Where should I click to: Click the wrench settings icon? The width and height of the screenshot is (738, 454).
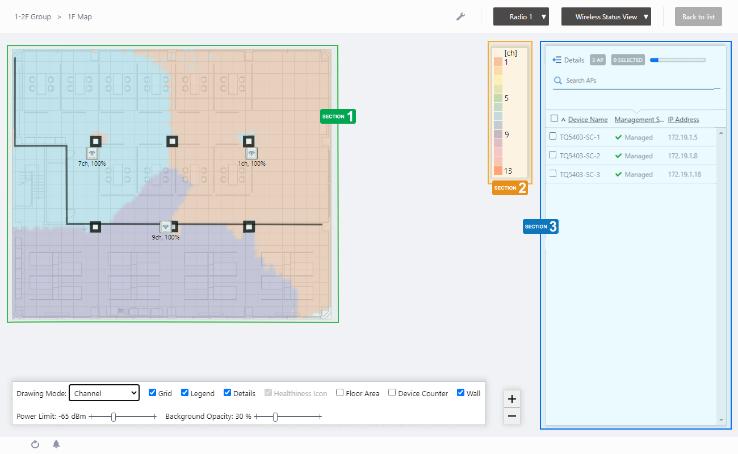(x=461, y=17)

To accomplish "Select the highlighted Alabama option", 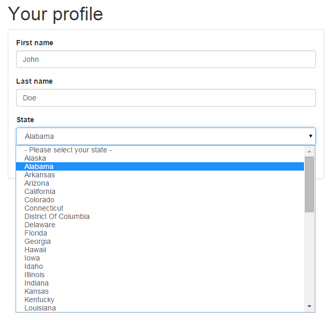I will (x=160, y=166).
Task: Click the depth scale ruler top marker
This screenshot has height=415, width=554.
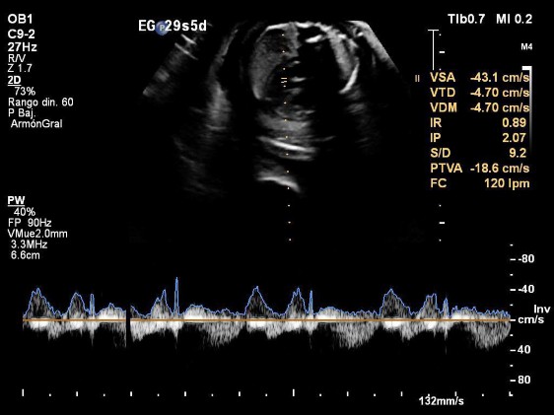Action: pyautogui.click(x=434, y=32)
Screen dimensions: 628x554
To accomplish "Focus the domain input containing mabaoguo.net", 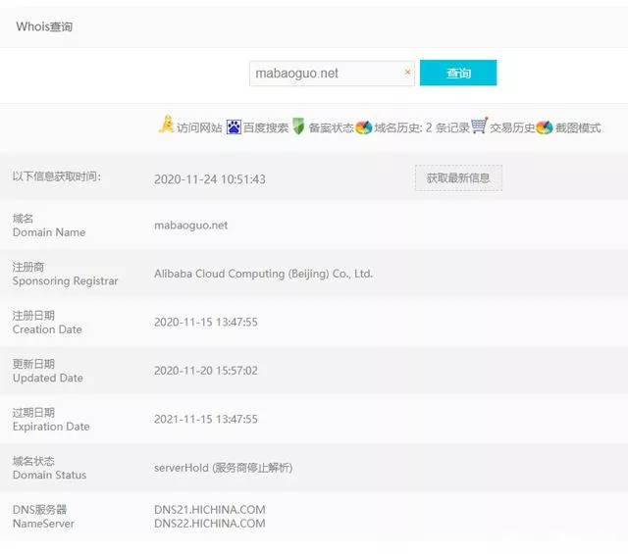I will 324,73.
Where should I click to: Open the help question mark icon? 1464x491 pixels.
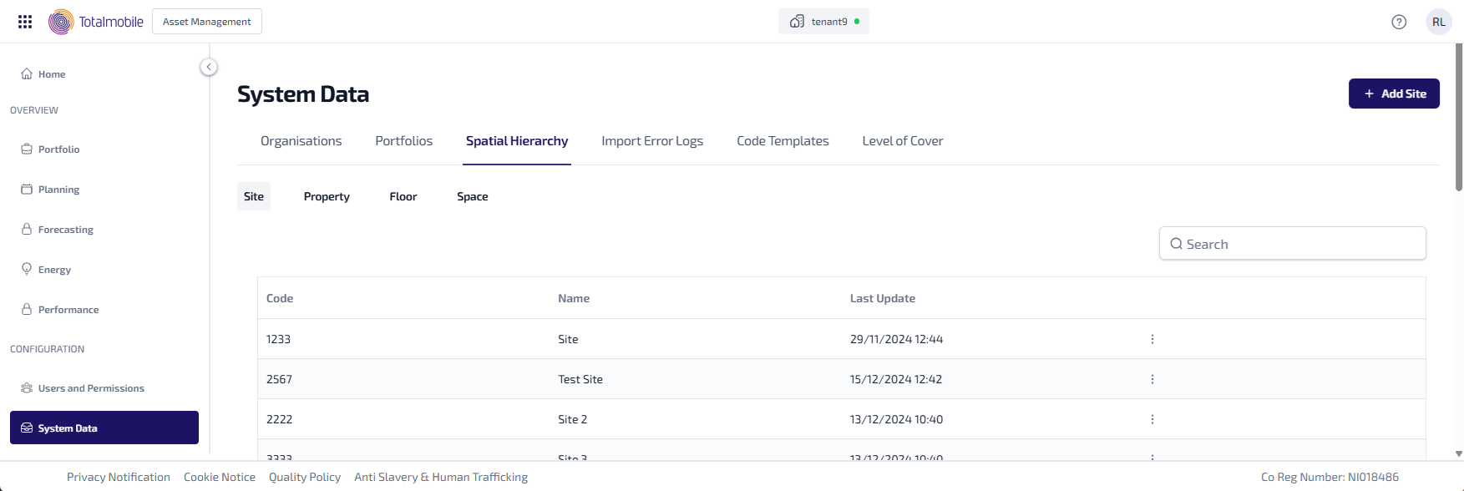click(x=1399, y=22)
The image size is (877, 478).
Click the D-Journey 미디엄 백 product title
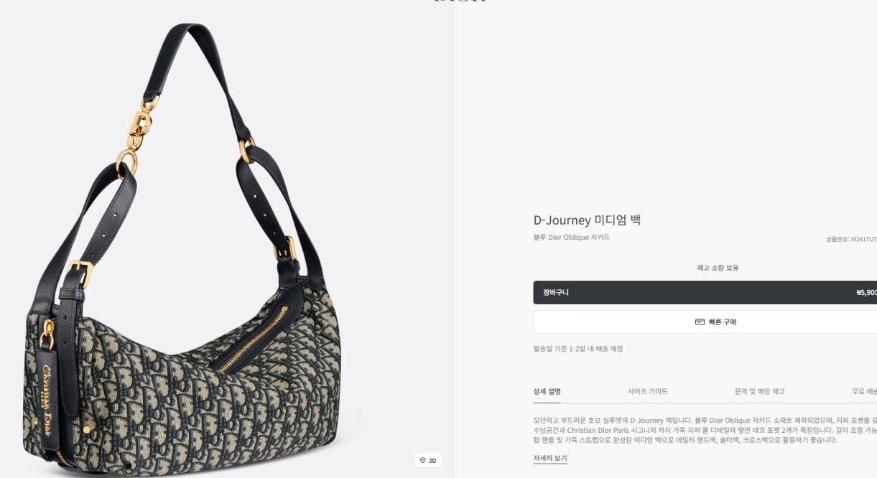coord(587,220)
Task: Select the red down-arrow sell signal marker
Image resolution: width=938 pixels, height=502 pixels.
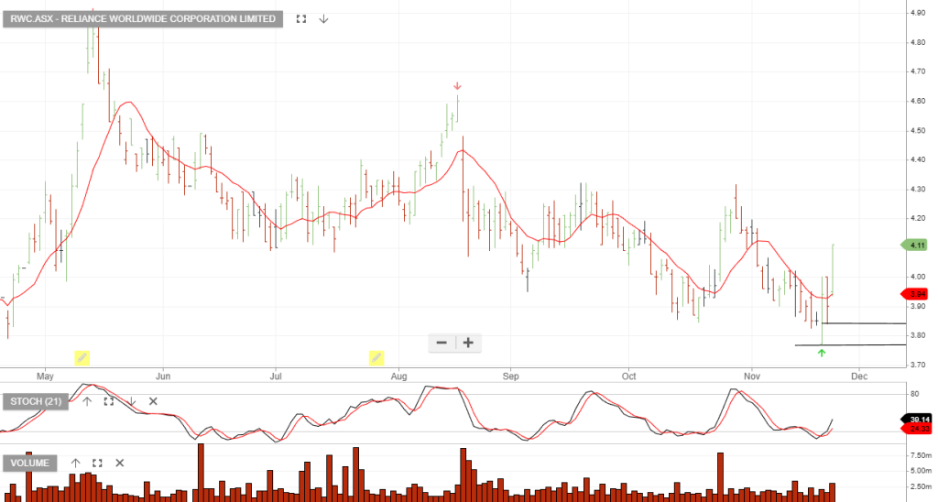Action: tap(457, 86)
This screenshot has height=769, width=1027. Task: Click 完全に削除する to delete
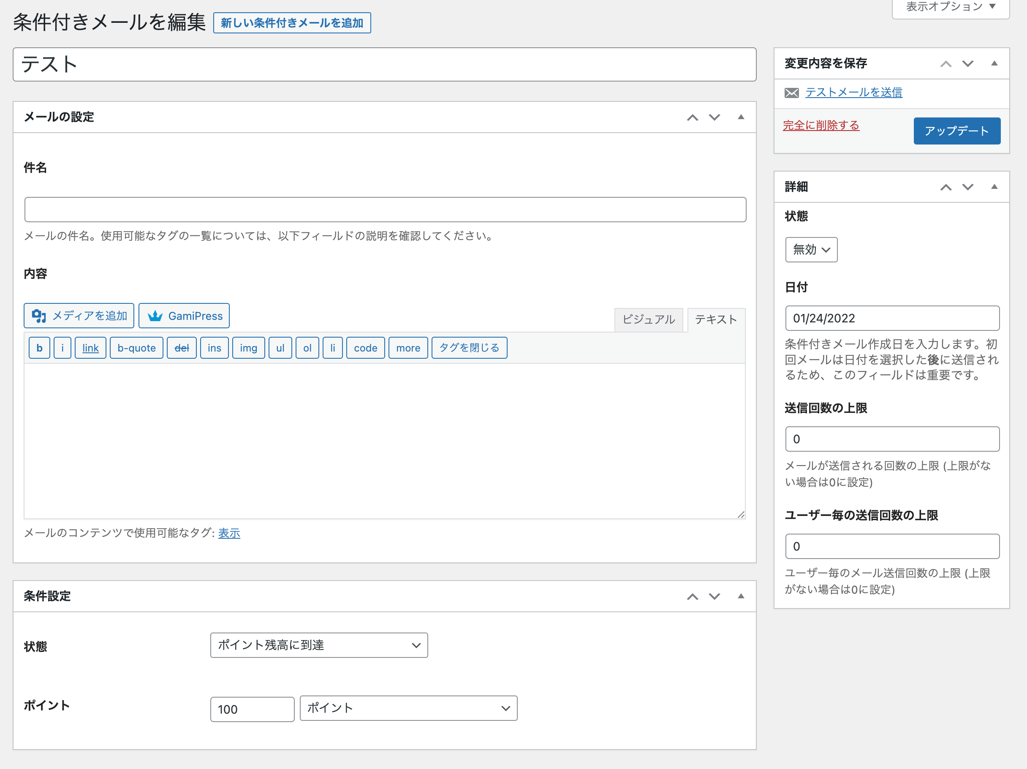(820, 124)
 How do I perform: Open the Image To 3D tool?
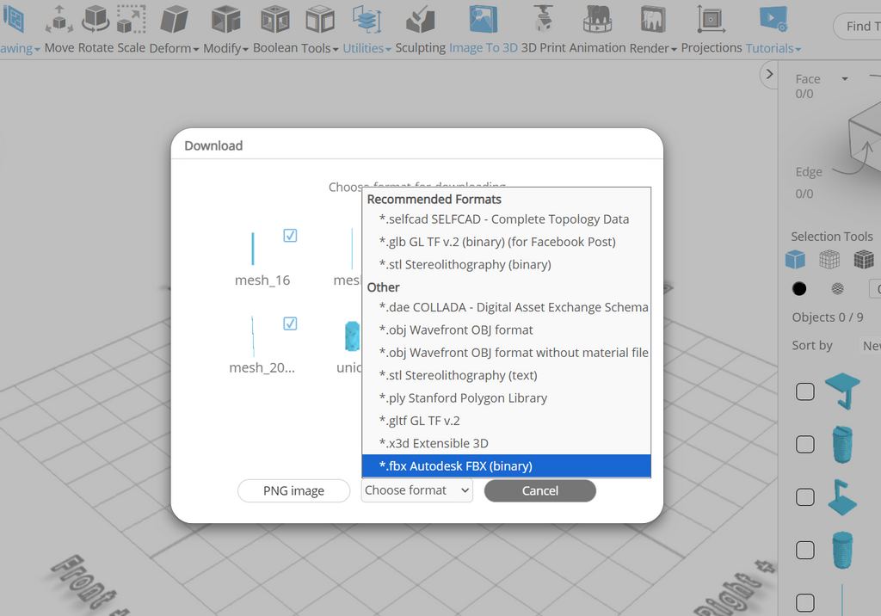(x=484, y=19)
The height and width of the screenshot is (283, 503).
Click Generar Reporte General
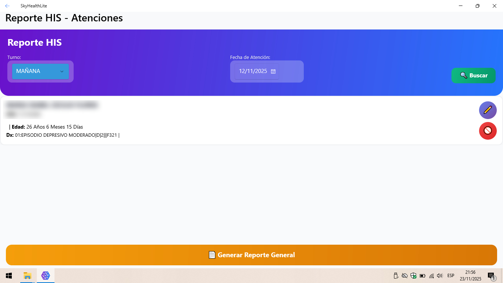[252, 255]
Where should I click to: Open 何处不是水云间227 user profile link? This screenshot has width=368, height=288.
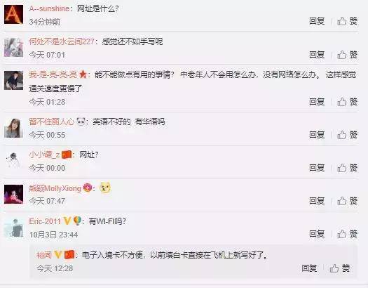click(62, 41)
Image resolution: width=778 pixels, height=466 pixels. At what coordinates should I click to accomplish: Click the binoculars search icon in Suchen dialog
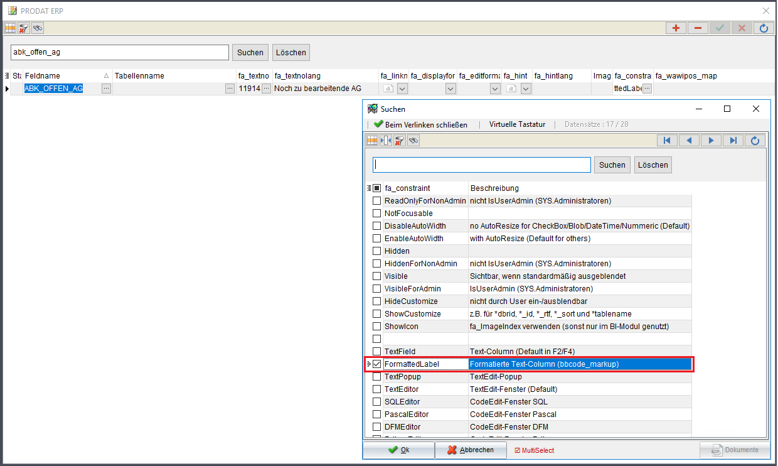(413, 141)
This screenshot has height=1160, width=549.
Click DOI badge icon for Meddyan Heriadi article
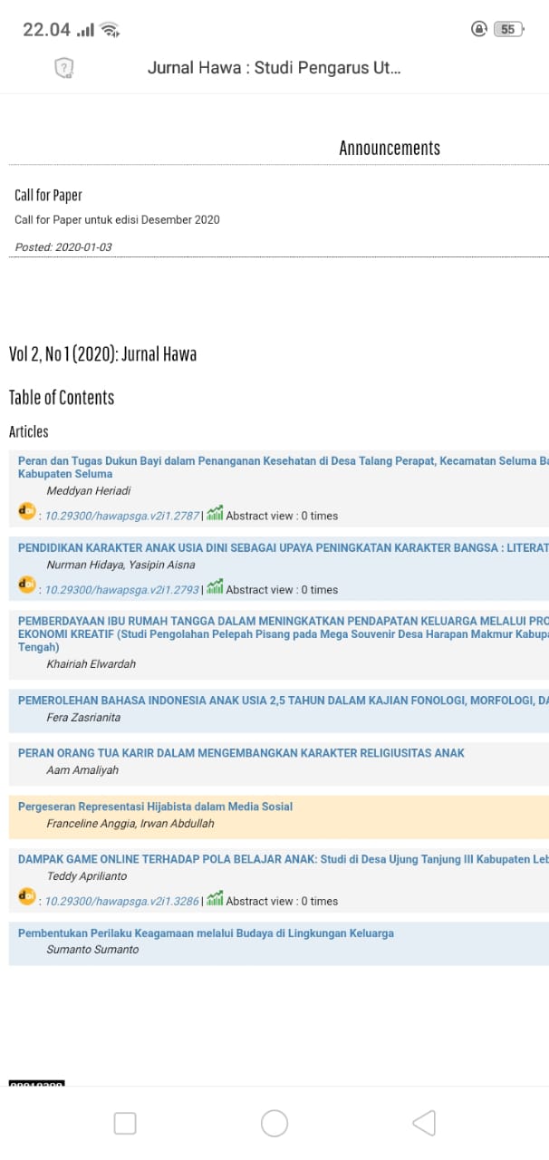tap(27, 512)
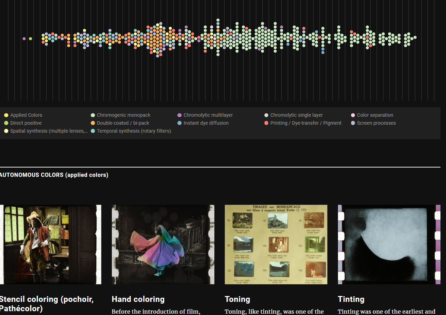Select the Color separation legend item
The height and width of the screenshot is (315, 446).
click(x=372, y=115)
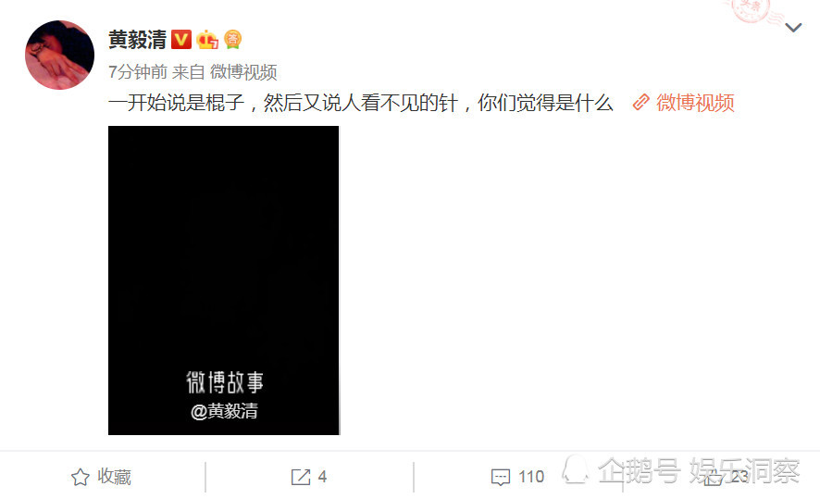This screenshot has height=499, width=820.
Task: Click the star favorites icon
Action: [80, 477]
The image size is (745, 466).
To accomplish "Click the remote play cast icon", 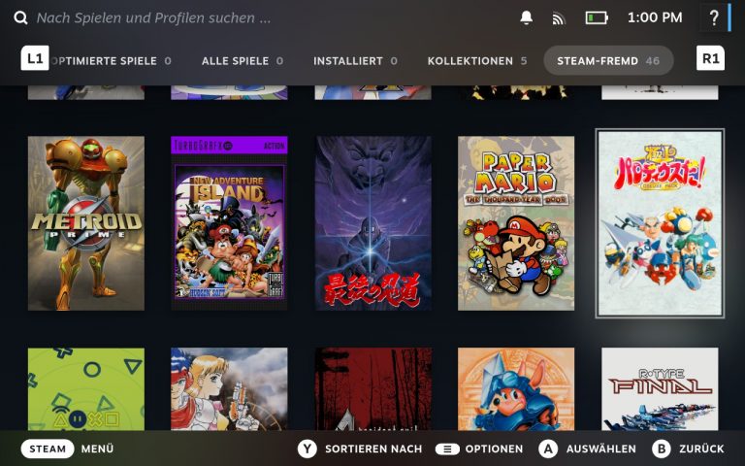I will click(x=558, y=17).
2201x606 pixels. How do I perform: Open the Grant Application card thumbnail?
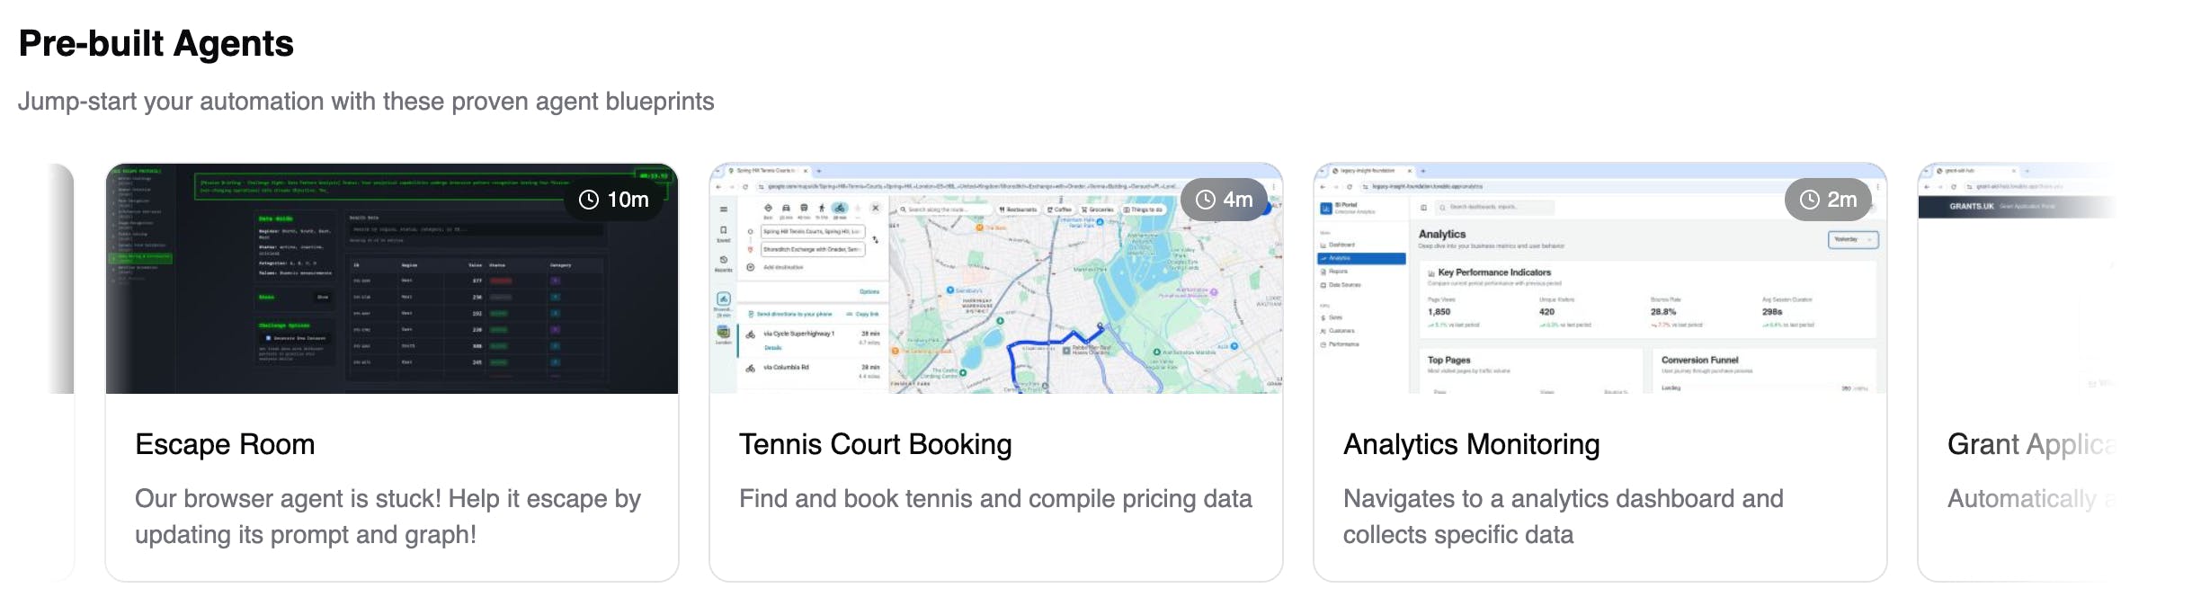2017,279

= = =

Action item:
Locate the word "size" in the records above, and return each line that has it.

Solution to this exercise:
The image size is (877, 478).
The image size is (745, 466).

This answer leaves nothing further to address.